Work task:
Reprint the whole of the data exactly.

Saved data entries:
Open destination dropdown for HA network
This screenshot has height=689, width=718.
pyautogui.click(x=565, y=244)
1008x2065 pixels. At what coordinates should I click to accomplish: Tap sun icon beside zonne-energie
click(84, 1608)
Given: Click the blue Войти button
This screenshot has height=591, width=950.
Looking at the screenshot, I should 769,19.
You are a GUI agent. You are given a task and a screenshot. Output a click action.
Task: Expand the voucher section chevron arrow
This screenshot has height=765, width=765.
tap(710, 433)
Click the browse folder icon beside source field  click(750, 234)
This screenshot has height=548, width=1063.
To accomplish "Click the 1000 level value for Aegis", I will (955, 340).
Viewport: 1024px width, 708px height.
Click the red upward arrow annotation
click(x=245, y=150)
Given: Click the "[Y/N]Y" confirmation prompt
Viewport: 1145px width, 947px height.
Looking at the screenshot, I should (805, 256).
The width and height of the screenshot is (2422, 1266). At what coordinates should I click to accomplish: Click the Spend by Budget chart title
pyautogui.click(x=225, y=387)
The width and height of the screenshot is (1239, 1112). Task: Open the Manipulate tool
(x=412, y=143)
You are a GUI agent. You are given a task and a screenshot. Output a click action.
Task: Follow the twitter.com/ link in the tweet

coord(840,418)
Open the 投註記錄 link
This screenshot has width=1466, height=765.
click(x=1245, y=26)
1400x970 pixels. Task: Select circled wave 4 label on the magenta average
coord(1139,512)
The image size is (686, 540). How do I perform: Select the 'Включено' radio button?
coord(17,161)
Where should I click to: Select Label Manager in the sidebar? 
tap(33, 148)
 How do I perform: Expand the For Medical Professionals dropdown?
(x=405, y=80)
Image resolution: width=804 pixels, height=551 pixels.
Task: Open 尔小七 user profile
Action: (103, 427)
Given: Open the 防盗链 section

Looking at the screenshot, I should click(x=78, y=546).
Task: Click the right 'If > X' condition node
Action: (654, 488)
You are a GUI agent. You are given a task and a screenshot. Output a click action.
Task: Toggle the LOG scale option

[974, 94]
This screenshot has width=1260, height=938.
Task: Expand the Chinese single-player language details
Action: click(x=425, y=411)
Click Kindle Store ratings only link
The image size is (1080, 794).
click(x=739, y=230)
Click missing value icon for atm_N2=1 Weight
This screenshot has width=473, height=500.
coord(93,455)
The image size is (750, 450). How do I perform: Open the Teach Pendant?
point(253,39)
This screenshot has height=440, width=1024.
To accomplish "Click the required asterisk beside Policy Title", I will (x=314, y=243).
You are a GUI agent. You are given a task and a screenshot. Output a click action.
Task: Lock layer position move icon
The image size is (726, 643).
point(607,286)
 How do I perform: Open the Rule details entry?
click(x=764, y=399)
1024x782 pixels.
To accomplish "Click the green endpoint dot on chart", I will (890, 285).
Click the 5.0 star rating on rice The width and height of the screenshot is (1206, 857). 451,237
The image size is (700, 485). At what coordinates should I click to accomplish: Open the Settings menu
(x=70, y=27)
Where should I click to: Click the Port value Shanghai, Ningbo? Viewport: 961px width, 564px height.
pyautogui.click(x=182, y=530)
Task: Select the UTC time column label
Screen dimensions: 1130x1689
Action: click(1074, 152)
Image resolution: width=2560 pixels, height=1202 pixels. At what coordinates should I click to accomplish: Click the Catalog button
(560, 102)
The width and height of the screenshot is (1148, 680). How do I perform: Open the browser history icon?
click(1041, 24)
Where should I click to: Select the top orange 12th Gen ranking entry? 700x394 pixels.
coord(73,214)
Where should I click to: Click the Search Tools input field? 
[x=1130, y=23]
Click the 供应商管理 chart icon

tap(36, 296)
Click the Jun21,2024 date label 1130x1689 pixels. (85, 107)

Written response:
Open destination dropdown for HA network
This screenshot has height=689, width=718.
pyautogui.click(x=565, y=244)
1008x2065 pixels. At what coordinates should I click to accomplish: Tap sun icon beside zonne-energie
click(84, 1608)
Given: Click the blue Войти button
This screenshot has height=591, width=950.
Looking at the screenshot, I should 769,19.
You are a GUI agent. You are given a task and a screenshot. Output a click action.
Task: Expand the voucher section chevron arrow
This screenshot has height=765, width=765.
tap(710, 433)
Click the browse folder icon beside source field  click(750, 234)
This screenshot has height=548, width=1063.
To accomplish "Click the 1000 level value for Aegis", I will (955, 340).
Viewport: 1024px width, 708px height.
Click the red upward arrow annotation
click(x=245, y=150)
Given: Click the "[Y/N]Y" confirmation prompt
Viewport: 1145px width, 947px height.
Looking at the screenshot, I should (805, 256).
The width and height of the screenshot is (2422, 1266). At what coordinates should I click to accomplish: Click the Spend by Budget chart title
pyautogui.click(x=225, y=387)
The width and height of the screenshot is (1239, 1112). Task: Open the Manipulate tool
(x=412, y=143)
You are a GUI agent. You are given a task and a screenshot. Output a click action.
Task: Follow the twitter.com/ link in the tweet

coord(840,418)
Open the 投註記錄 link
This screenshot has width=1466, height=765.
click(x=1245, y=26)
1400x970 pixels. Task: Select circled wave 4 label on the magenta average
coord(1139,512)
The image size is (686, 540). How do I perform: Select the 'Включено' radio button?
coord(17,161)
Where should I click to: Select Label Manager in the sidebar? 
tap(33, 148)
 How do I perform: Expand the For Medical Professionals dropdown?
(x=405, y=80)
Image resolution: width=804 pixels, height=551 pixels.
Task: Open 尔小七 user profile
Action: (103, 427)
Given: Open the 防盗链 section

Looking at the screenshot, I should click(x=78, y=546).
Task: Click the right 'If > X' condition node
Action: (654, 488)
You are a GUI agent. You are given a task and a screenshot. Output a click action.
Task: Toggle the LOG scale option

[974, 94]
This screenshot has width=1260, height=938.
Task: Expand the Chinese single-player language details
Action: click(x=425, y=411)
Click Kindle Store ratings only link
The image size is (1080, 794).
click(x=739, y=230)
Click missing value icon for atm_N2=1 Weight
This screenshot has width=473, height=500.
coord(93,455)
The image size is (750, 450). How do I perform: Open the Teach Pendant?
point(253,39)
This screenshot has height=440, width=1024.
To accomplish "Click the required asterisk beside Policy Title", I will (x=314, y=243).
You are a GUI agent. You are given a task and a screenshot. Output a click action.
Task: Lock layer position move icon
The image size is (726, 643).
point(607,286)
 How do I perform: Open the Rule details entry?
click(x=764, y=399)
1024x782 pixels.
To accomplish "Click the green endpoint dot on chart", I will (890, 285).
Click the 5.0 star rating on rice The width and height of the screenshot is (1206, 857). 451,237
The image size is (700, 485). At what coordinates should I click to accomplish: Open the Settings menu
(x=70, y=27)
Where should I click to: Click the Port value Shanghai, Ningbo? Viewport: 961px width, 564px height.
pyautogui.click(x=182, y=530)
Task: Select the UTC time column label
Screen dimensions: 1130x1689
Action: click(1074, 152)
Image resolution: width=2560 pixels, height=1202 pixels. At what coordinates should I click to accomplish: Click the Catalog button
(560, 102)
The width and height of the screenshot is (1148, 680). How do I perform: Open the browser history icon?
click(1041, 24)
Where should I click to: Select the top orange 12th Gen ranking entry? 700x394 pixels.
coord(73,214)
Where should I click to: Click the Search Tools input field? 
[x=1130, y=23]
Click the 供应商管理 chart icon

tap(36, 296)
Click the Jun21,2024 date label 1130x1689 pixels. (85, 107)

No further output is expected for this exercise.